= TASK TO COMPLETE =
Restate the listing word for word. Stop at the line that holds "Open the 25% zoom level dropdown", include it, and leave out all pictures.

** Opening MATERIAL TO PROCESS block **

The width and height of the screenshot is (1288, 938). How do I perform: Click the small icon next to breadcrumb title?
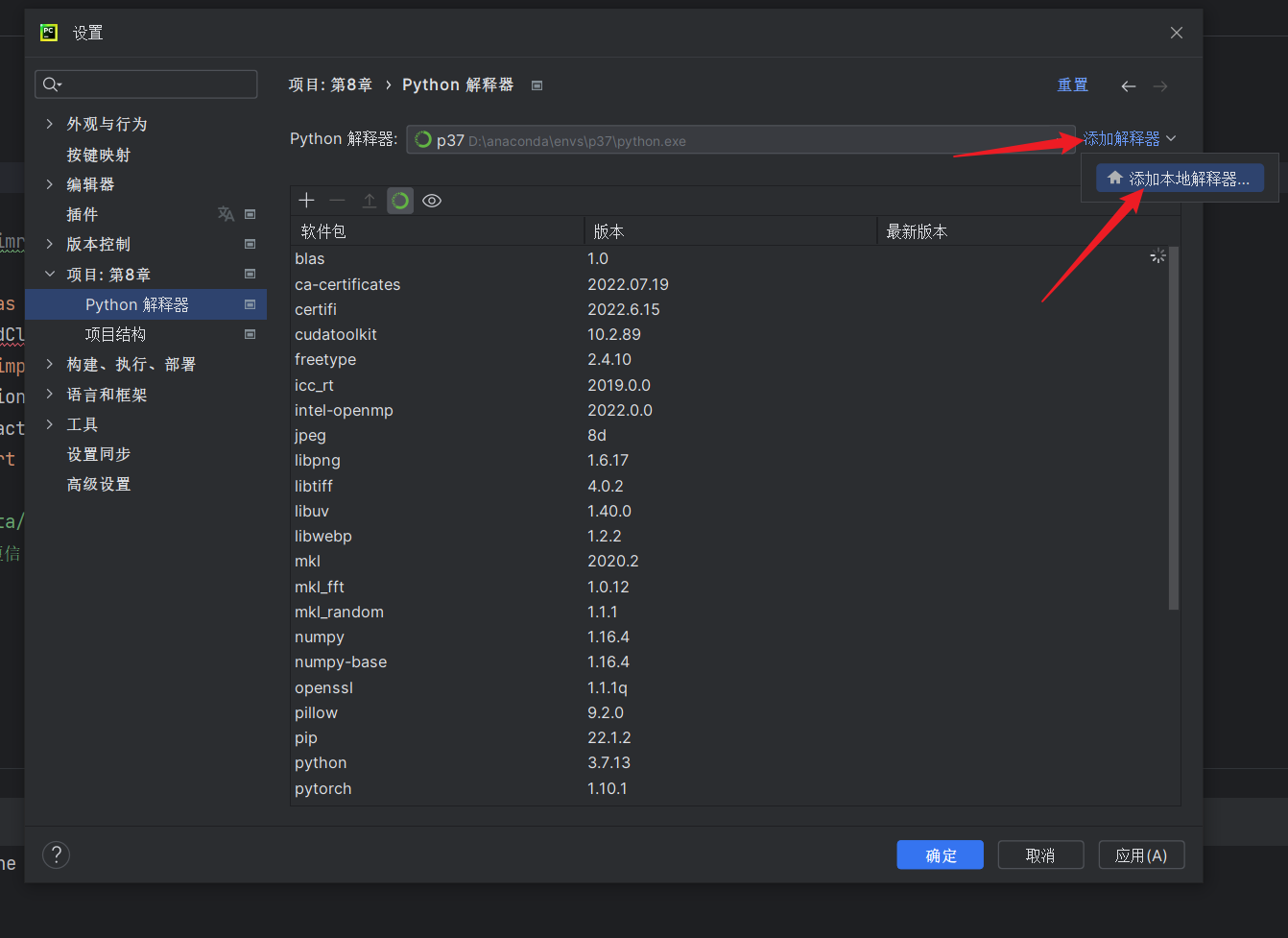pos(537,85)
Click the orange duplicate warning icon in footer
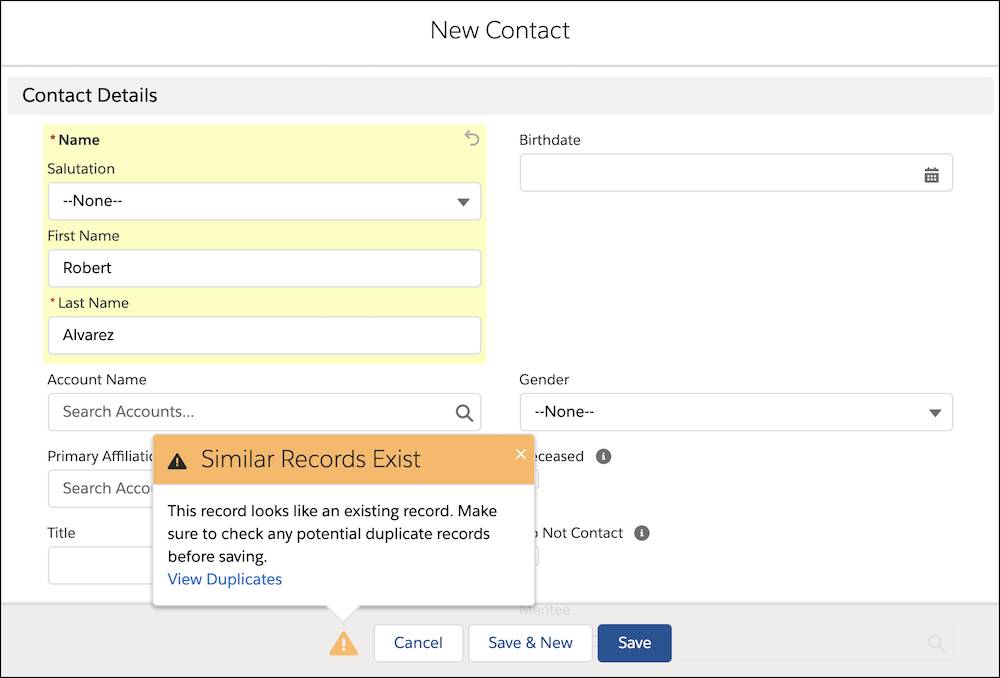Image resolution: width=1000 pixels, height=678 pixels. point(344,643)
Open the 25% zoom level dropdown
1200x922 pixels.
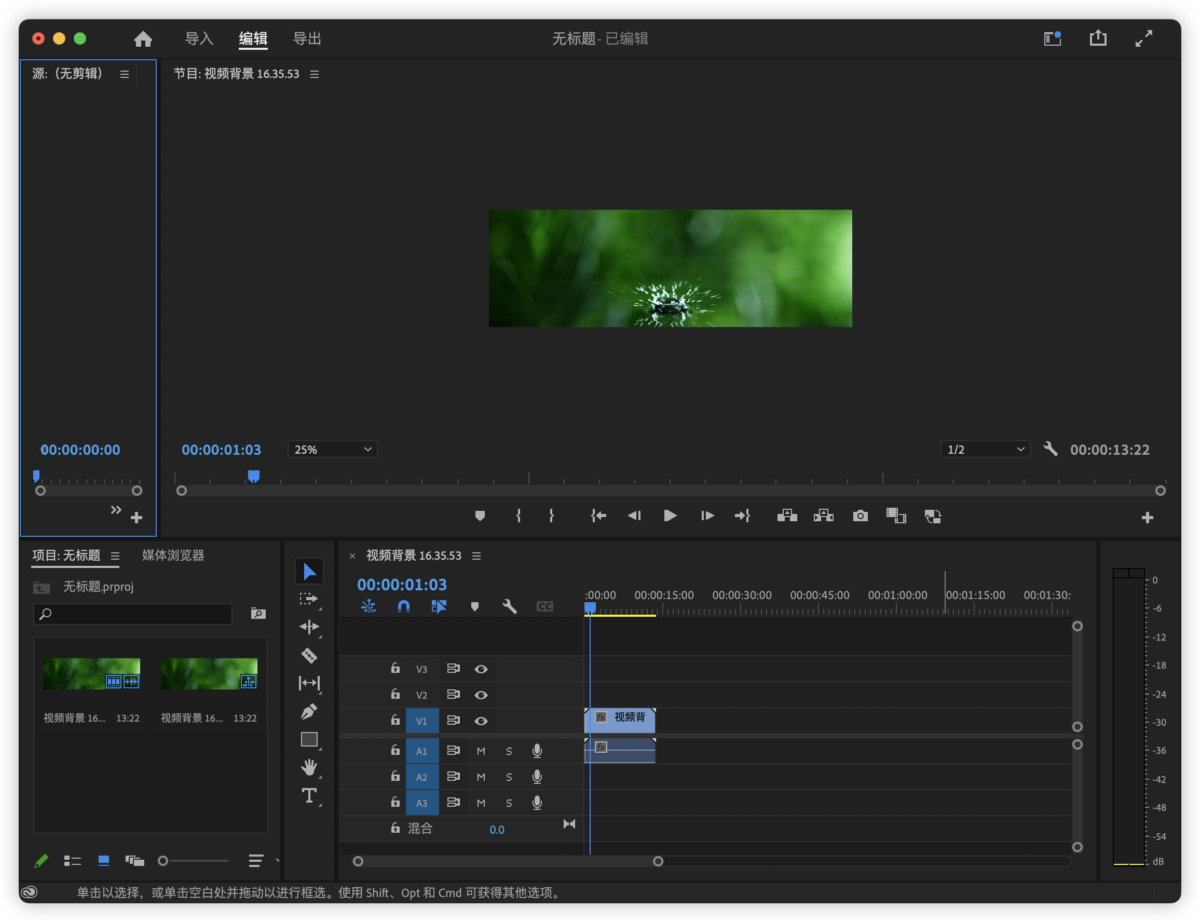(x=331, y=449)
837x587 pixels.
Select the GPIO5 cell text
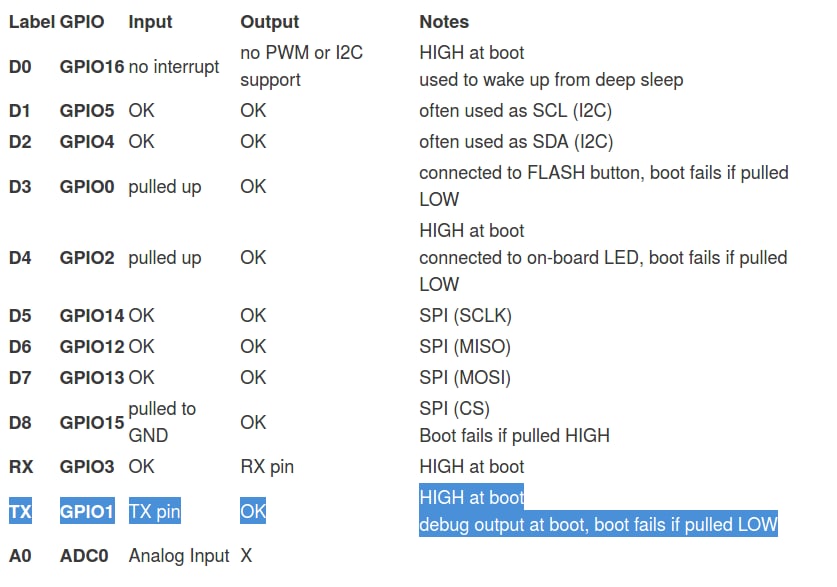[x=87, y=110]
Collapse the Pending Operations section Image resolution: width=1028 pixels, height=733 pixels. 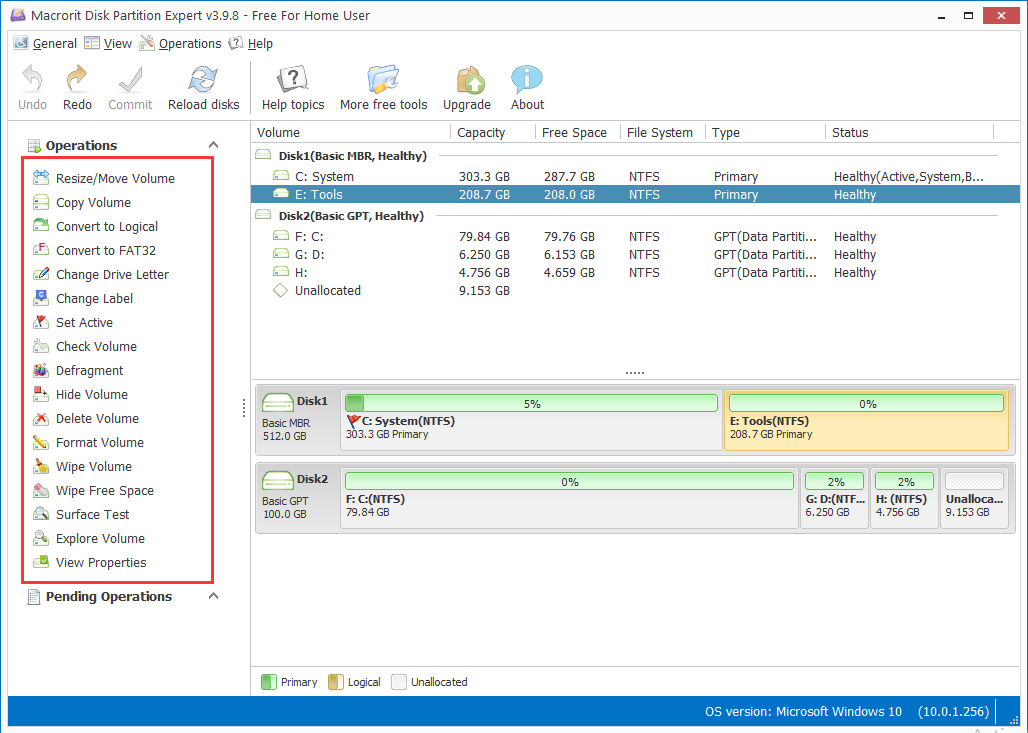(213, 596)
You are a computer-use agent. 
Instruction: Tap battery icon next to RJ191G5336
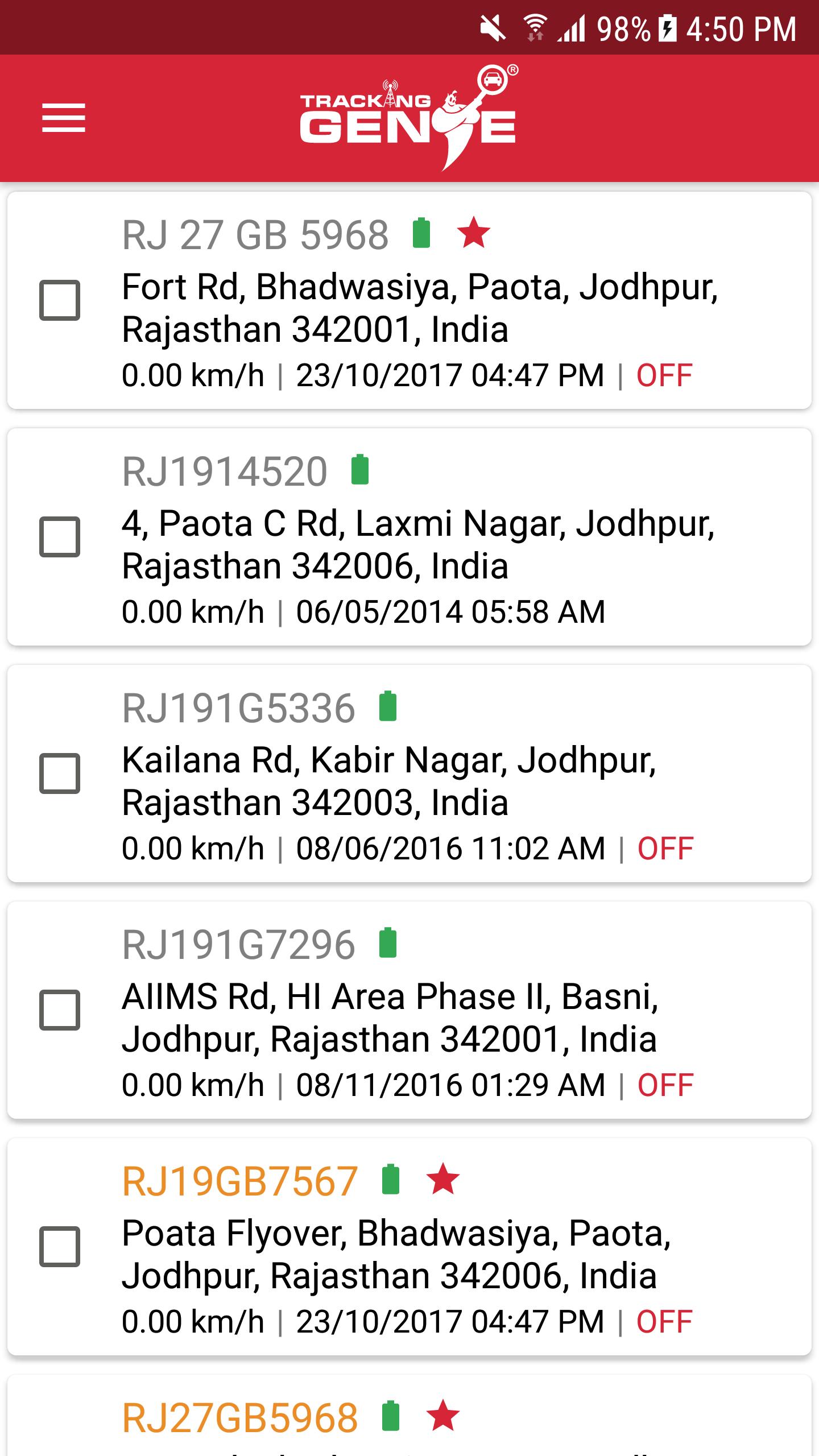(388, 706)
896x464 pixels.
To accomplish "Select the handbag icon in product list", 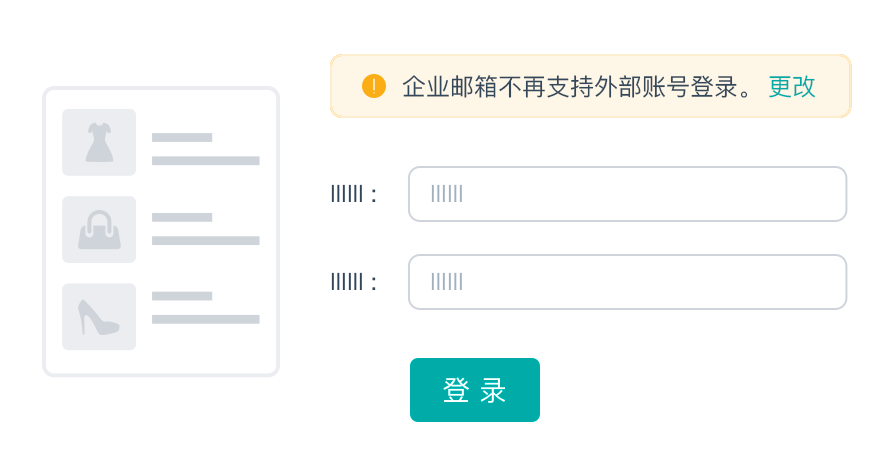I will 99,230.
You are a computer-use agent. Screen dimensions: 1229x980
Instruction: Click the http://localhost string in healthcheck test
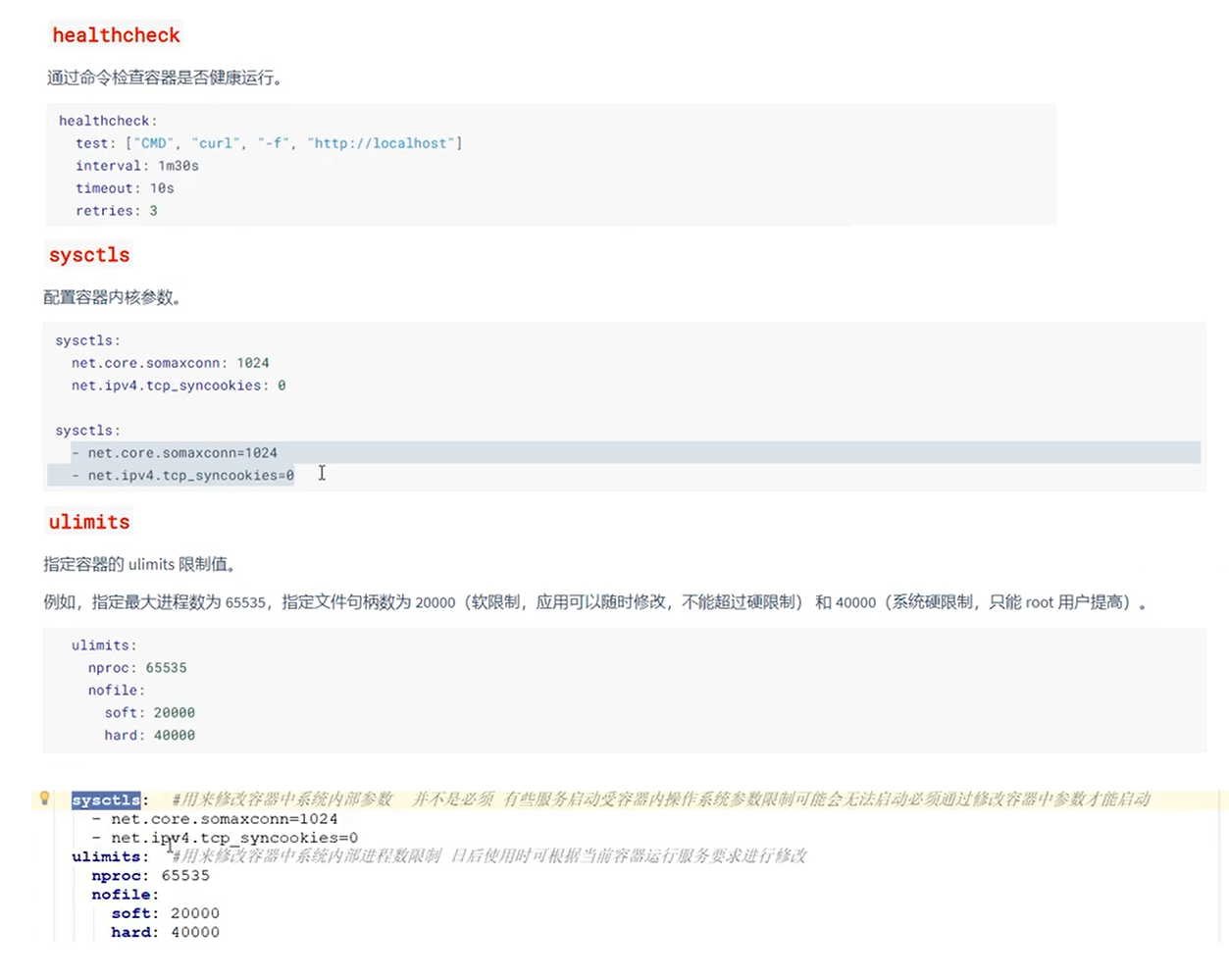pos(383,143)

** Closing MATERIAL TO PROCESS block **

= WRITTEN SOLUTION =
The width and height of the screenshot is (1288, 938). How do I perform: Click the small icon next to breadcrumb title?
pos(537,85)
Click the orange duplicate warning icon in footer
Image resolution: width=1000 pixels, height=678 pixels. point(344,643)
Open the 25% zoom level dropdown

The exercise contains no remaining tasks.